Entries shown |

---*---

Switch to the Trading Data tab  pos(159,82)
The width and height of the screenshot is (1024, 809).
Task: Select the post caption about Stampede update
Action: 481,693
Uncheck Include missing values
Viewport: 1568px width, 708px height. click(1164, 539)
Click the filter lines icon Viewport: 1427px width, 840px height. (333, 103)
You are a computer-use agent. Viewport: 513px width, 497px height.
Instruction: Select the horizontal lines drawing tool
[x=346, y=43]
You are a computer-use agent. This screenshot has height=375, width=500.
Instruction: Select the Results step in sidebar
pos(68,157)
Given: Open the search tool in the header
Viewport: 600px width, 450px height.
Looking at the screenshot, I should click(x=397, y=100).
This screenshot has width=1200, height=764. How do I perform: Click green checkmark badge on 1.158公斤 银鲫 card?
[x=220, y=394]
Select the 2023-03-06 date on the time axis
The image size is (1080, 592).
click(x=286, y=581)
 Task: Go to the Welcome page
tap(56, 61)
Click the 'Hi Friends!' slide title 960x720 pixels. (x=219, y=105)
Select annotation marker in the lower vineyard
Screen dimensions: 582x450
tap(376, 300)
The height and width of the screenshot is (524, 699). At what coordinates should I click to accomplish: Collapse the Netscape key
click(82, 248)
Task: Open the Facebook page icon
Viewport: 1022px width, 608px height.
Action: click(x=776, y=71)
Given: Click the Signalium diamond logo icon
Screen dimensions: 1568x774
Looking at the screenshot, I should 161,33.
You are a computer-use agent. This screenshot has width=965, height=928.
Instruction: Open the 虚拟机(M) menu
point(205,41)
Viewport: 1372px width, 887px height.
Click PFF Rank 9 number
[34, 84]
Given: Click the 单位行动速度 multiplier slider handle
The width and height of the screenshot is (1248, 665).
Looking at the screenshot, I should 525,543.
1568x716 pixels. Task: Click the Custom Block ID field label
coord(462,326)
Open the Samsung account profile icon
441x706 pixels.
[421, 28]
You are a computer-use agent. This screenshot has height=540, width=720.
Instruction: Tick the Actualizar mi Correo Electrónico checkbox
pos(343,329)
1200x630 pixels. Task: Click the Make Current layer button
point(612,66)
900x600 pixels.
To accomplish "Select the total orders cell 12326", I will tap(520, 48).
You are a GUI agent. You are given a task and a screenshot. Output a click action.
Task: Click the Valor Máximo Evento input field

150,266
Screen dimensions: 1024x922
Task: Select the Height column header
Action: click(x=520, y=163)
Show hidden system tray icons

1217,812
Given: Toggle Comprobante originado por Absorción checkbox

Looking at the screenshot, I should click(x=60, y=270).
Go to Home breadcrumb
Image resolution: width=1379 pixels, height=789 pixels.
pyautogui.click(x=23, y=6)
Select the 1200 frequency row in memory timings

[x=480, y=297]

---*---

Exercise objective | Return each line of the material above in which the string "computer" appears.

Expected answer |
You are a computer-use agent. Viewport: 513px width, 497px height.
You are a computer-use agent. This screenshot has height=375, width=500.
You are a computer-use agent. This screenshot has width=965, height=928.
You are a computer-use agent. This screenshot has height=540, width=720.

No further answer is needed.